Luca Ostrogovich received a BS degree (cum laude) in aerospace engineering in 2020 from the University of Naples Federico II. In 2023, he joined Telespazio S.p.A. as an intern and worked on visual based navigation algorithms for lunar landing and developing software for space mission digitalization and end-to-end (E2E) testing and validation. He received an MS degree (cum laude) in space engineering in 2023 from the University of Naples Federico II. He is currently pursuing a PhD in industrial engineering at the University of Naples Federico II in collaboration with Telespazio S.p.A. In 2024, he and his Telespazio team members were awarded first price at the Leonardo Innovation Awards, in the category “Innovative Ideas.” He also received the IEEE AESS Italy Best Master’s Thesis Award 2024.
Alfredo Renga received a MS degree (cum laude) in aerospace engineering and a PhD in industrial engineering from the University of Naples Federico II, Naples, Italy, in 2006 and 2010, respectively.

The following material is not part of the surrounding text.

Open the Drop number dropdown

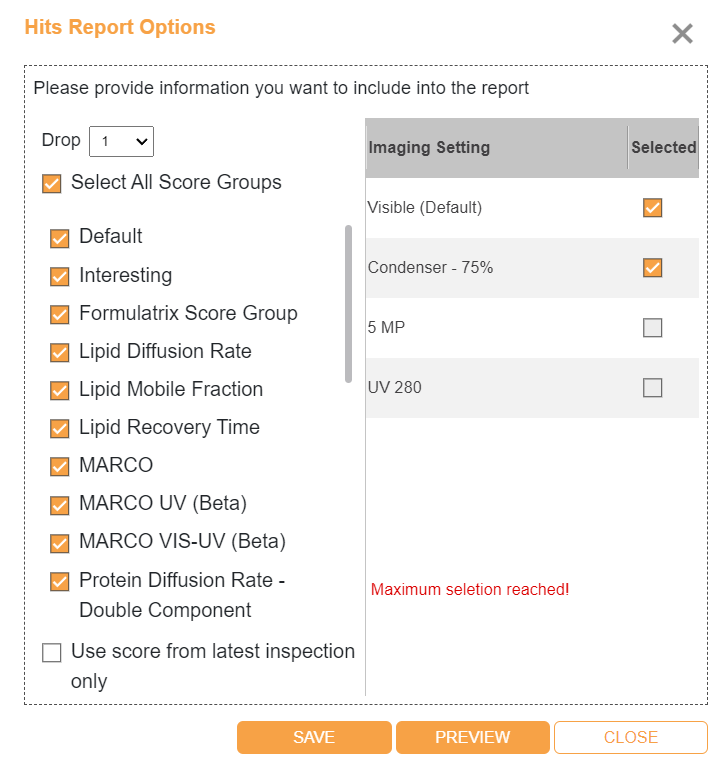click(121, 141)
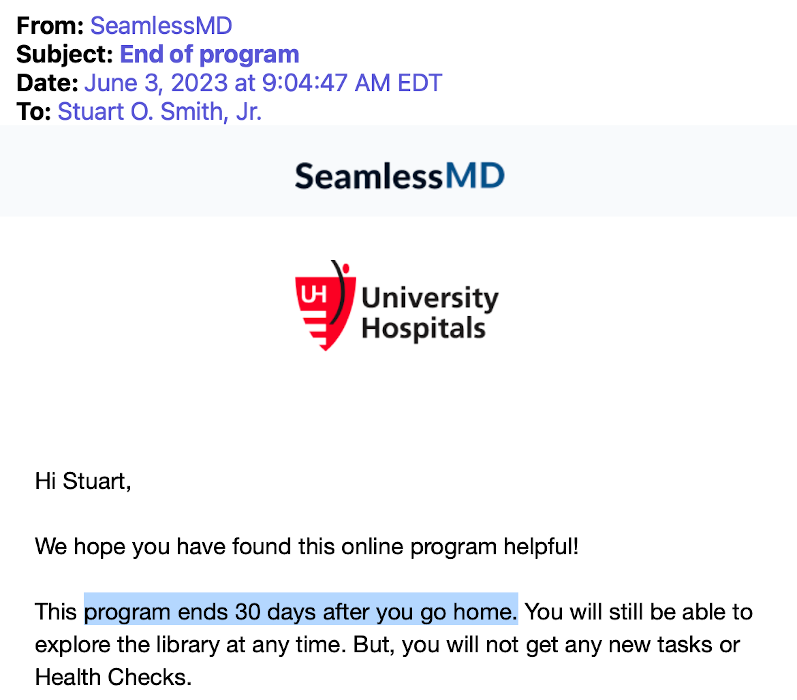Click the From: label
This screenshot has width=797, height=700.
(50, 26)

Since 2010, he has been with the University of Naples Federico, where he is an Associate Professor of Aerospace Systems. His research interests include Earth observation from space, e.g., spaceborne synthetic aperture radar (SAR), bistatic and distributed SAR, maritime sea traffic monitoring, and autonomous navigation in space systems and planetary missions. He has authored more than 180 scientific papers.
Stefano Silvestrini is Assistant Professor of Flight Mechanics at the Aerospace Science and Technology Department of Politecnico di Milano. His research interests include the development of artificial intelligence algorithms for autonomous GNC in distributed space systems and proximity operations, particularly tailored for embedded applications in small platforms.

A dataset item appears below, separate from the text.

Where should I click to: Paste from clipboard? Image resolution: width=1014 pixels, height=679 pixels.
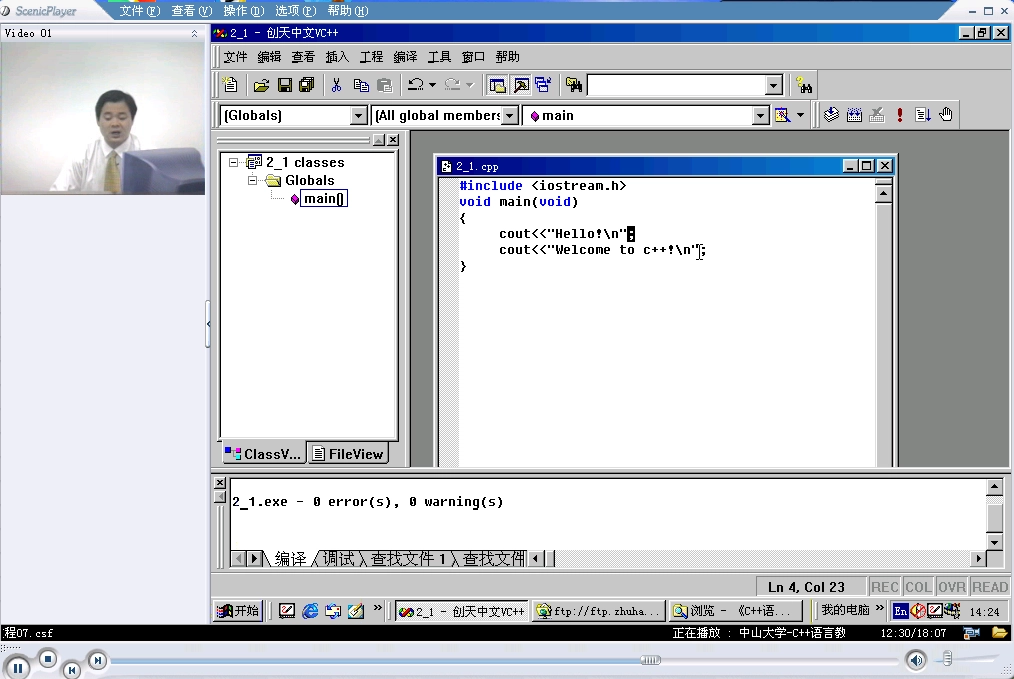pyautogui.click(x=384, y=84)
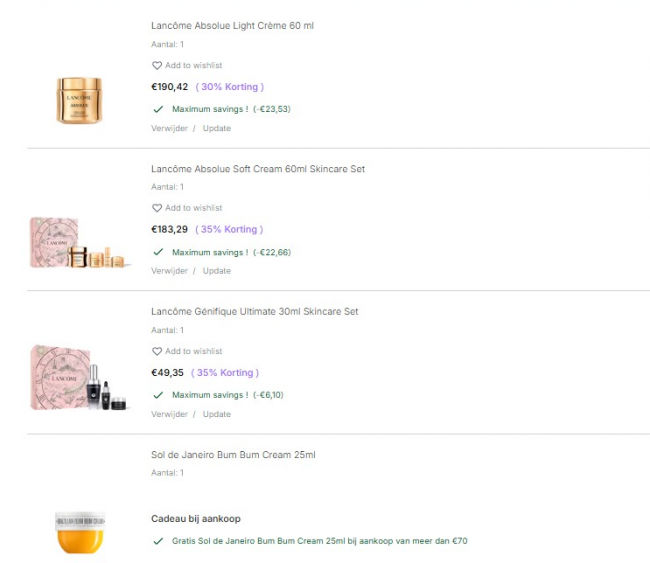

Giuseppe Tomasicchio received his MSc degree (cum laude) in 1989 in computer vision/artificial intelligence applied to nuclear physics. He also received a post-degree engineering specialization in digital signal processing in 1994 and a postgraduate diploma in educational communication technologies in 1991 from University of Bari (Italy). Since 2019, he has been the head of system engineering and design authority of the Telespazio Technology and Innovation department. He also worked as a senior system engineer at Thales Alenia Space Italy and the Italian Institute of Nuclear Physics and the European Center for Nuclear Physics. In 2016, he became a member of INCOSE as a certified systems engineering professional (CSEP). He coordinates the Telespazio Research & Innovation labs, i.e. Concurrent & Collaborative Design Facility (C2DF), Federated-Labs (FLABS) and XR-Labs. He is author of two patents and many scientific and engineering articles.